* Exercise prompt:
Copy out each of the rows below with "Locate an element on the screen" replaced by "Find an element on the screen" wherever it occurs, changing nothing else.

■ ■ ■

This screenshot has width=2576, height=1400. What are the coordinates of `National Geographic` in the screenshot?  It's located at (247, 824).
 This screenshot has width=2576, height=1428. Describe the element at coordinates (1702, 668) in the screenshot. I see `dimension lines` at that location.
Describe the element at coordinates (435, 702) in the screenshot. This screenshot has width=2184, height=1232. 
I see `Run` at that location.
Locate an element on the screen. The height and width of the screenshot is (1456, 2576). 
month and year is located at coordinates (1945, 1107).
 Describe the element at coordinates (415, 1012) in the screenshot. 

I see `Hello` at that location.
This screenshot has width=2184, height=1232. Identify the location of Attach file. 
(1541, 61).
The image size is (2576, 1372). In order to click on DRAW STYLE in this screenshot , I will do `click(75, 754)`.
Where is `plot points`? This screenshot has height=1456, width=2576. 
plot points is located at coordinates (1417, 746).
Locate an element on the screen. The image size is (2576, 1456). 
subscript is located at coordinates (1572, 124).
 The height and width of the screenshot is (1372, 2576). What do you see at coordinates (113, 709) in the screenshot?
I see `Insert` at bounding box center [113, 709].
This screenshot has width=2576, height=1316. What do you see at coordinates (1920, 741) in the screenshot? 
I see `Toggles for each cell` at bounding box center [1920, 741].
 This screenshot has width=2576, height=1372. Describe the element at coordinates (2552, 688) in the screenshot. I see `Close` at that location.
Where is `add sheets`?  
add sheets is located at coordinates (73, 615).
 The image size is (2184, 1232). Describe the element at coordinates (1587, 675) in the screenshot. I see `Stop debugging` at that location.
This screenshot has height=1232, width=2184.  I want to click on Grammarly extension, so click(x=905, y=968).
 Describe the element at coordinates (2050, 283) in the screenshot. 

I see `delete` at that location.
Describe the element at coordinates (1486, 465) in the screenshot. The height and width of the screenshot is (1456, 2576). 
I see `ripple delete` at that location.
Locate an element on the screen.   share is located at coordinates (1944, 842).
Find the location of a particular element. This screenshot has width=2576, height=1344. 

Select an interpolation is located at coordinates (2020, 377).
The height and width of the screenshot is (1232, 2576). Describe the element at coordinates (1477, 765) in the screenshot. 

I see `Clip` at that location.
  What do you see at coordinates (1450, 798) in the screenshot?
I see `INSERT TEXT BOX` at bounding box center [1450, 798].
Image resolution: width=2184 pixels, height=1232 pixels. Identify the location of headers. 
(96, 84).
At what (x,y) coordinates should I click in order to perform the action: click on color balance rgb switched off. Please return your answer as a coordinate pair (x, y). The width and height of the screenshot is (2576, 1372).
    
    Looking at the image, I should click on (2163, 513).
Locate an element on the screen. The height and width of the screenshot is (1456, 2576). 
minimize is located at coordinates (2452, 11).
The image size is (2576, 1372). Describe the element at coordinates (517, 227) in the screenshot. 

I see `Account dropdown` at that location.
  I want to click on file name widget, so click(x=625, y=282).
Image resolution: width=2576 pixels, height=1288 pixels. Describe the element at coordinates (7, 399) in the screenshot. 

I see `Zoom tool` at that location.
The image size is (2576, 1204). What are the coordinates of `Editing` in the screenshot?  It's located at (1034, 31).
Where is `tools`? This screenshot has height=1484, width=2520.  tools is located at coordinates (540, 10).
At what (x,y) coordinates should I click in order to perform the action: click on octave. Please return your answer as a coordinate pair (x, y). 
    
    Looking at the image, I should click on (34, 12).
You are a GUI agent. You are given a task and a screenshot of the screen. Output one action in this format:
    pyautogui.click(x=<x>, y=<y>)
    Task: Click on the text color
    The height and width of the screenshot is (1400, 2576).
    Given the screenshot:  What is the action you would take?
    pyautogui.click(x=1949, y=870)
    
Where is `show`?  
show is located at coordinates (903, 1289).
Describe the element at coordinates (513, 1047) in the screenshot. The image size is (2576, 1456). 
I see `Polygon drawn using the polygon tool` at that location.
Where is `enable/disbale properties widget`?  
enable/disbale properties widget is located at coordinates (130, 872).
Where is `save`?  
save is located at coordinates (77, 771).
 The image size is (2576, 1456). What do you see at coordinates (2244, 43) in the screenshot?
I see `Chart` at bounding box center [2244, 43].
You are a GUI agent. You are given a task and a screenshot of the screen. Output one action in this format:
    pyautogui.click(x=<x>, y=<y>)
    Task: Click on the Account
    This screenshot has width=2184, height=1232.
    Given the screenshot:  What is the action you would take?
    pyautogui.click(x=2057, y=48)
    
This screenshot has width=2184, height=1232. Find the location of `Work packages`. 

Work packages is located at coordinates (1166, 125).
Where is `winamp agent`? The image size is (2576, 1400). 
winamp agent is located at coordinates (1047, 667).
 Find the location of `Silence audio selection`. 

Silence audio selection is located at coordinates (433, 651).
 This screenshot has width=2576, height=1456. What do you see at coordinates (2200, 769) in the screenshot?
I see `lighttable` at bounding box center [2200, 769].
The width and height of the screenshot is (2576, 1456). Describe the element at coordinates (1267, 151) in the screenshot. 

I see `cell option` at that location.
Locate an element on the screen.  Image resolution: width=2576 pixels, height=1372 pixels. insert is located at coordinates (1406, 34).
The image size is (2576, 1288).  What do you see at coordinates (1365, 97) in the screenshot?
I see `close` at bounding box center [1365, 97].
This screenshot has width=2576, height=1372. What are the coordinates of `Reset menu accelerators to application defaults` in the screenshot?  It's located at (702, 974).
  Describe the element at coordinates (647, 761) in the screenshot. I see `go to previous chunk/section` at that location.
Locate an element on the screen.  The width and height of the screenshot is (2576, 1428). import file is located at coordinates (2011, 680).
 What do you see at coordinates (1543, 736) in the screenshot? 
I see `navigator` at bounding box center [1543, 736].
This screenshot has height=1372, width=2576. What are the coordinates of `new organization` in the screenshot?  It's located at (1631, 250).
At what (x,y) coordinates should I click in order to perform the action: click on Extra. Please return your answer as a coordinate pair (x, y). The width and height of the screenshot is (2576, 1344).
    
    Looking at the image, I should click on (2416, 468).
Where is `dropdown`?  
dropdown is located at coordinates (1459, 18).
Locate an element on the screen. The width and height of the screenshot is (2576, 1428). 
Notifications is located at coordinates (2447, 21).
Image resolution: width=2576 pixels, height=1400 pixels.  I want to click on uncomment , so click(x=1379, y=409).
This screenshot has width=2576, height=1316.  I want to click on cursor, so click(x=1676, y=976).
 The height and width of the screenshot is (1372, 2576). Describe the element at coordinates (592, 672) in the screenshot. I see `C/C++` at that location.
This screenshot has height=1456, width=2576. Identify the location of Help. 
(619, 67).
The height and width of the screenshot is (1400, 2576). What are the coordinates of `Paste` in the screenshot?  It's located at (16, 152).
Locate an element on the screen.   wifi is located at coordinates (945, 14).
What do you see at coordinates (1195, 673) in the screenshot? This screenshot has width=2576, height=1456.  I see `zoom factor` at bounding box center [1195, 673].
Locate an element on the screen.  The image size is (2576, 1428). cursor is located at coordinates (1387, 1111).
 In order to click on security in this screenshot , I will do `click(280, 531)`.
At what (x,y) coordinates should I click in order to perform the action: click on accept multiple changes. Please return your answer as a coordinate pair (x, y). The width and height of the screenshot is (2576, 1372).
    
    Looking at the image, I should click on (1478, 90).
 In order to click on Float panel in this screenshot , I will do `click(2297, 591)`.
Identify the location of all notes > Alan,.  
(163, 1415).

■ ■ ■

* Response:
This screenshot has width=2576, height=1400. What are the coordinates of `National Geographic` in the screenshot?  It's located at (247, 824).
 This screenshot has width=2576, height=1428. Describe the element at coordinates (1702, 668) in the screenshot. I see `dimension lines` at that location.
Describe the element at coordinates (435, 702) in the screenshot. This screenshot has width=2184, height=1232. 
I see `Run` at that location.
Find an element on the screen. The height and width of the screenshot is (1456, 2576). 
month and year is located at coordinates (1945, 1107).
 Describe the element at coordinates (415, 1012) in the screenshot. 

I see `Hello` at that location.
This screenshot has width=2184, height=1232. Identify the location of Attach file. 
(1541, 61).
The image size is (2576, 1372). In order to click on DRAW STYLE in this screenshot , I will do `click(75, 754)`.
Where is `plot points`? This screenshot has height=1456, width=2576. 
plot points is located at coordinates (1417, 746).
Find an element on the screen. The image size is (2576, 1456). 
subscript is located at coordinates (1572, 124).
 The height and width of the screenshot is (1372, 2576). What do you see at coordinates (113, 709) in the screenshot?
I see `Insert` at bounding box center [113, 709].
This screenshot has width=2576, height=1316. What do you see at coordinates (1920, 741) in the screenshot? 
I see `Toggles for each cell` at bounding box center [1920, 741].
 This screenshot has width=2576, height=1372. Describe the element at coordinates (2552, 688) in the screenshot. I see `Close` at that location.
Where is `add sheets`?  
add sheets is located at coordinates (73, 615).
 The image size is (2184, 1232). Describe the element at coordinates (1587, 675) in the screenshot. I see `Stop debugging` at that location.
This screenshot has height=1232, width=2184.  I want to click on Grammarly extension, so click(x=905, y=968).
 Describe the element at coordinates (2050, 283) in the screenshot. 

I see `delete` at that location.
Describe the element at coordinates (1486, 465) in the screenshot. The height and width of the screenshot is (1456, 2576). 
I see `ripple delete` at that location.
Find an element on the screen.   share is located at coordinates (1944, 842).
Find the location of a particular element. This screenshot has width=2576, height=1344. 

Select an interpolation is located at coordinates (2020, 377).
The height and width of the screenshot is (1232, 2576). Describe the element at coordinates (1477, 765) in the screenshot. 

I see `Clip` at that location.
  What do you see at coordinates (1450, 798) in the screenshot?
I see `INSERT TEXT BOX` at bounding box center [1450, 798].
Image resolution: width=2184 pixels, height=1232 pixels. Identify the location of headers. 
(96, 84).
At what (x,y) coordinates should I click in order to perform the action: click on color balance rgb switched off. Please return your answer as a coordinate pair (x, y). The width and height of the screenshot is (2576, 1372).
    
    Looking at the image, I should click on (2163, 513).
Find an element on the screen. The height and width of the screenshot is (1456, 2576). 
minimize is located at coordinates (2452, 11).
The image size is (2576, 1372). Describe the element at coordinates (517, 227) in the screenshot. 

I see `Account dropdown` at that location.
  I want to click on file name widget, so click(x=625, y=282).
Image resolution: width=2576 pixels, height=1288 pixels. Describe the element at coordinates (7, 399) in the screenshot. 

I see `Zoom tool` at that location.
The image size is (2576, 1204). What are the coordinates of `Editing` in the screenshot?  It's located at (1034, 31).
Where is `tools`? This screenshot has height=1484, width=2520.  tools is located at coordinates (540, 10).
At what (x,y) coordinates should I click in order to perform the action: click on octave. Please return your answer as a coordinate pair (x, y). 
    
    Looking at the image, I should click on (34, 12).
You are a GUI agent. You are given a task and a screenshot of the screen. Output one action in this format:
    pyautogui.click(x=<x>, y=<y>)
    Task: Click on the text color
    The height and width of the screenshot is (1400, 2576).
    Given the screenshot:  What is the action you would take?
    pyautogui.click(x=1949, y=870)
    
Where is `show`?  
show is located at coordinates (903, 1289).
Describe the element at coordinates (513, 1047) in the screenshot. The image size is (2576, 1456). 
I see `Polygon drawn using the polygon tool` at that location.
Where is `enable/disbale properties widget`?  
enable/disbale properties widget is located at coordinates (130, 872).
Where is `save`?  
save is located at coordinates (77, 771).
 The image size is (2576, 1456). What do you see at coordinates (2244, 43) in the screenshot?
I see `Chart` at bounding box center [2244, 43].
You are a GUI agent. You are given a task and a screenshot of the screen. Output one action in this format:
    pyautogui.click(x=<x>, y=<y>)
    Task: Click on the Account
    This screenshot has width=2184, height=1232.
    Given the screenshot:  What is the action you would take?
    pyautogui.click(x=2057, y=48)
    
This screenshot has width=2184, height=1232. Find the location of `Work packages`. 

Work packages is located at coordinates (1166, 125).
Where is `winamp agent`? The image size is (2576, 1400). 
winamp agent is located at coordinates (1047, 667).
 Find the location of `Silence audio selection`. 

Silence audio selection is located at coordinates (433, 651).
 This screenshot has width=2576, height=1456. What do you see at coordinates (2200, 769) in the screenshot?
I see `lighttable` at bounding box center [2200, 769].
The width and height of the screenshot is (2576, 1456). Describe the element at coordinates (1267, 151) in the screenshot. 

I see `cell option` at that location.
Find an element on the screen.  Image resolution: width=2576 pixels, height=1372 pixels. insert is located at coordinates (1406, 34).
The image size is (2576, 1288).  What do you see at coordinates (1365, 97) in the screenshot?
I see `close` at bounding box center [1365, 97].
This screenshot has width=2576, height=1372. What are the coordinates of `Reset menu accelerators to application defaults` in the screenshot?  It's located at (702, 974).
  Describe the element at coordinates (647, 761) in the screenshot. I see `go to previous chunk/section` at that location.
Find an element on the screen.  The width and height of the screenshot is (2576, 1428). import file is located at coordinates (2011, 680).
 What do you see at coordinates (1543, 736) in the screenshot? 
I see `navigator` at bounding box center [1543, 736].
This screenshot has height=1372, width=2576. What are the coordinates of `new organization` in the screenshot?  It's located at (1631, 250).
At what (x,y) coordinates should I click in order to perform the action: click on Extra. Please return your answer as a coordinate pair (x, y). The width and height of the screenshot is (2576, 1344).
    
    Looking at the image, I should click on (2416, 468).
Where is `dropdown`?  
dropdown is located at coordinates (1459, 18).
Find an element on the screen. The width and height of the screenshot is (2576, 1428). 
Notifications is located at coordinates (2447, 21).
Image resolution: width=2576 pixels, height=1400 pixels.  I want to click on uncomment , so click(x=1379, y=409).
This screenshot has width=2576, height=1316.  I want to click on cursor, so click(x=1676, y=976).
 The height and width of the screenshot is (1372, 2576). Describe the element at coordinates (592, 672) in the screenshot. I see `C/C++` at that location.
This screenshot has height=1456, width=2576. Identify the location of Help. 
(619, 67).
The height and width of the screenshot is (1400, 2576). What are the coordinates of `Paste` in the screenshot?  It's located at (16, 152).
Find an element on the screen.   wifi is located at coordinates (945, 14).
What do you see at coordinates (1195, 673) in the screenshot? This screenshot has width=2576, height=1456.  I see `zoom factor` at bounding box center [1195, 673].
Find an element on the screen.  The image size is (2576, 1428). cursor is located at coordinates (1387, 1111).
 In order to click on security in this screenshot , I will do `click(280, 531)`.
At what (x,y) coordinates should I click in order to perform the action: click on accept multiple changes. Please return your answer as a coordinate pair (x, y). The width and height of the screenshot is (2576, 1372).
    
    Looking at the image, I should click on (1478, 90).
 In order to click on Float panel in this screenshot , I will do `click(2297, 591)`.
Identify the location of all notes > Alan,.  
(163, 1415).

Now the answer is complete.